How many lines of the material below contain the string "This"? Answer with the number and nothing else.

DATASET Start Marker

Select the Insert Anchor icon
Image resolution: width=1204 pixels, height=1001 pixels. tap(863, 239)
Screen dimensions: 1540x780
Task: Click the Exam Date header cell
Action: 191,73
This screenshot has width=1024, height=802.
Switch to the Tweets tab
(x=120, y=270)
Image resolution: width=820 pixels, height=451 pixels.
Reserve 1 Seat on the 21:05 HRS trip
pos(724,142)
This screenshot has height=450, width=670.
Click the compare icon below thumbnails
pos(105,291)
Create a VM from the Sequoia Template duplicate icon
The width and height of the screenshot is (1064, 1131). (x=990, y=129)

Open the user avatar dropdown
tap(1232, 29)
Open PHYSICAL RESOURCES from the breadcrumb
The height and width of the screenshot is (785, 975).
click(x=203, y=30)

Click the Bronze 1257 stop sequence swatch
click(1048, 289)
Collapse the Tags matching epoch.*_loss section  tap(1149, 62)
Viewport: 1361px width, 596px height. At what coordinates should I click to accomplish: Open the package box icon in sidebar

DATASET End Marker

COMPLETED EXERCISE. 2